Turn It Up a Notch

When more money starts pouring into the economy, is it time to pour more money into your business?

Andy Cohen and Thomas Dickey see the same reports about the economic recovery, and both share an owner's perspective. But they have reached radically different conclusions about what it means for their businesses.

Cohen's company, Ticketcity.com, is spending $1 million to develop and deploy new software that will "defragment" the secondary market for sports and entertainment tickets online, where he competes furiously with three other companies. "I'm an eternal optimist," says the 37-year-old president and CEO of the Austin, Texas-based company, which raked in $11 million in sales in 2001. "But I believe if you give 100 percent, work hard and give good service, good things are going to happen."

For entrepreneurs, economic recovery can be as daunting as a recession.

Dickey acted more conservatively. Although he foresees a recovery for his Canton, Ohio-based company, Heinemann Saw Co., which reconditions saw blades for steel companies, Dickey, 65, just can't bring himself to make a purchase of $250,000 for computer-controlled, productivity-boosting grinding equipment. "I don't think any small-business owner would be inclined to do so, given the conditions," he says. Though his company projects sales of over $3 million for 2002, "We'll continue to have a cautious outlook for some time," Dickey says.
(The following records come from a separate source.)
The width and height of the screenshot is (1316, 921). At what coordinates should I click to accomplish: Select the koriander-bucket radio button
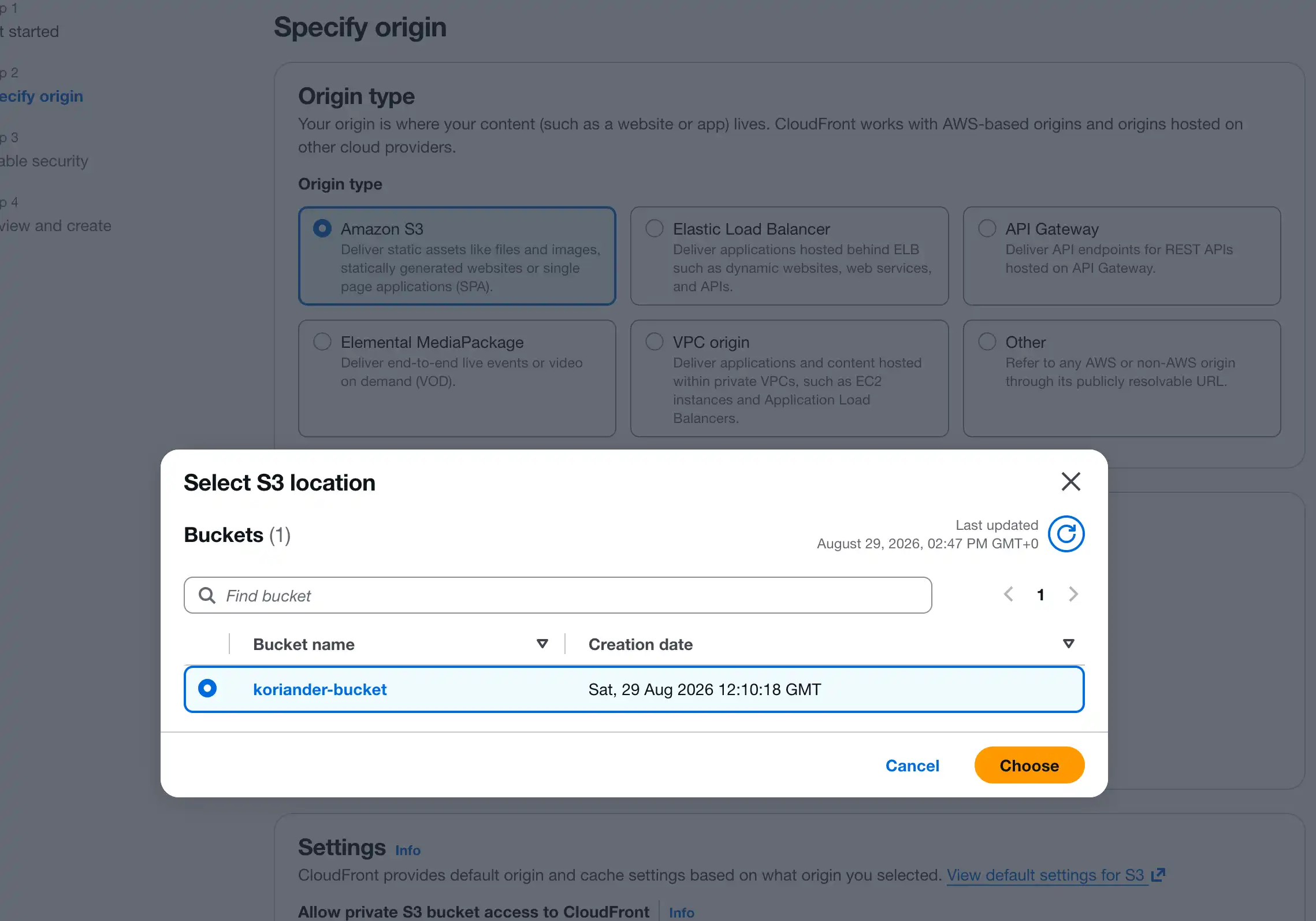[207, 688]
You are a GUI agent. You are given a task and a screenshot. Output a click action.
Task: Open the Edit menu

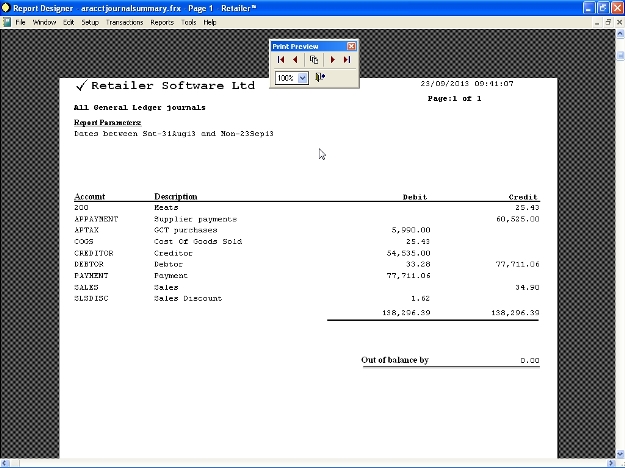[x=68, y=21]
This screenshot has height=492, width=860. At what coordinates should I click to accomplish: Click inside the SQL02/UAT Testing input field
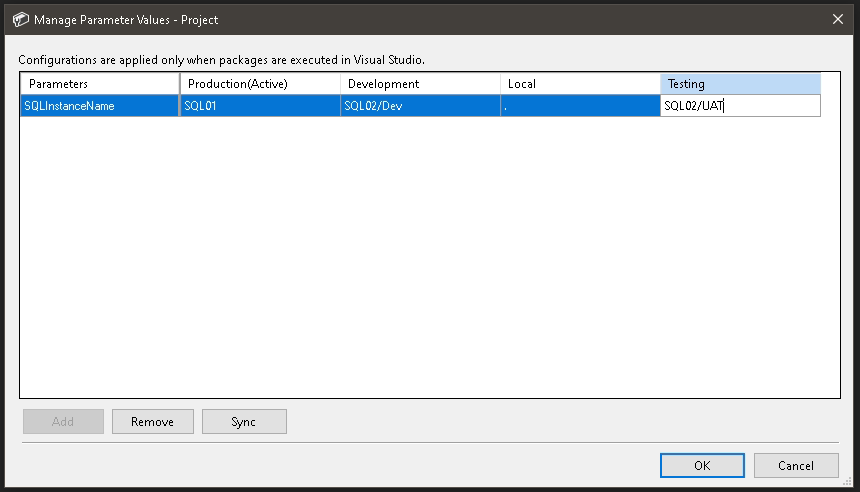(740, 106)
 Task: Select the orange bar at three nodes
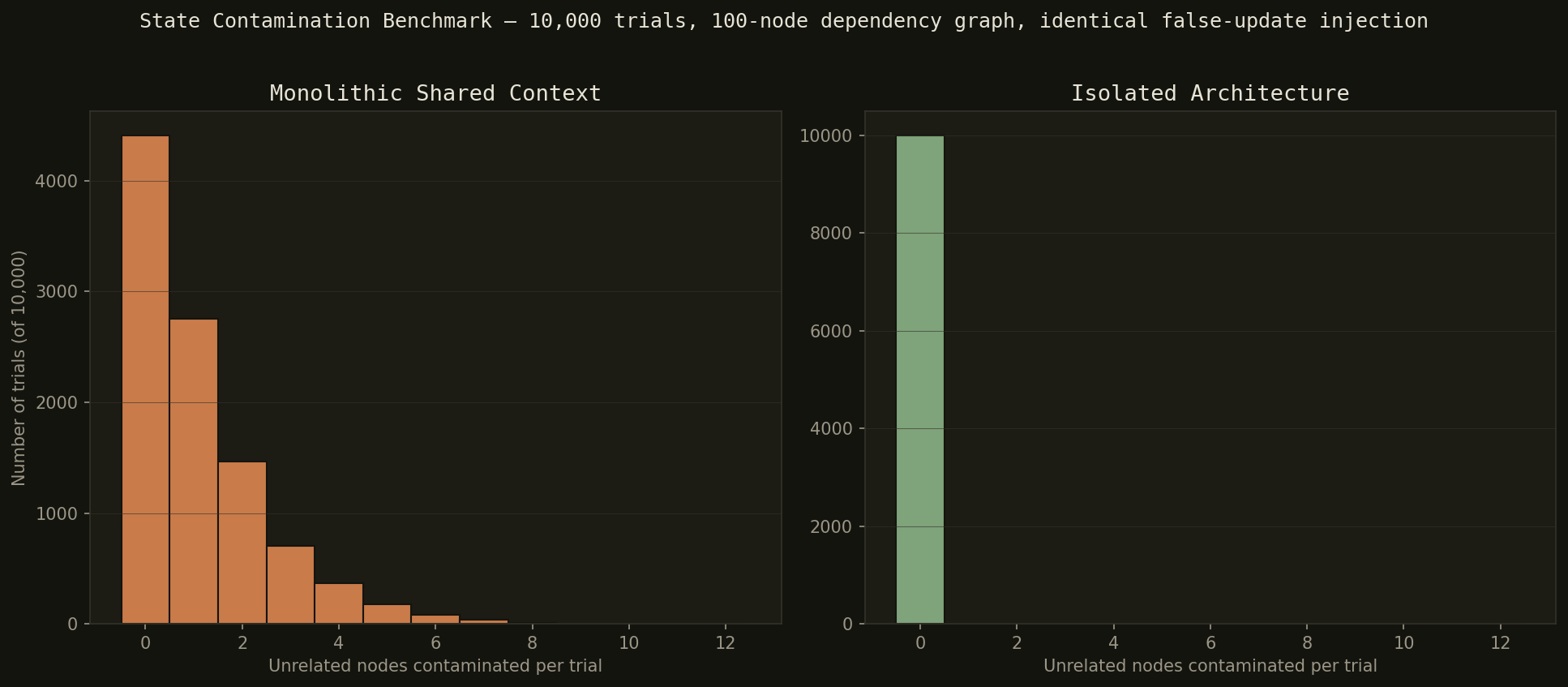click(x=290, y=585)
It's not exactly A Tale of Two Cities, but Cohen and Dickey's contrasting approaches underscore the fact that, for entrepreneurs, economic recovery can be as daunting as a recession. Torn between optimism about improving conditions and painful memories of the downturn that now appears to have ended, independent business owners are at a point of reckoning. Do you go on with making significant investments in your company? Or do you continue to hold back with uncertainty about the strength of the recovery and, perhaps, by other factors specific to your markets?

"I'm reading in the papers that the recession is over, the sun is coming out, music is playing in the background and everyone's happy again," says J.P. Frenza, a small-business specialist for IBM Corp. "But most owners say it's still very tight, whether they serve business-to-business customers or consumers. They're conservative with their spending, and everyone is in a hold-the-line mode."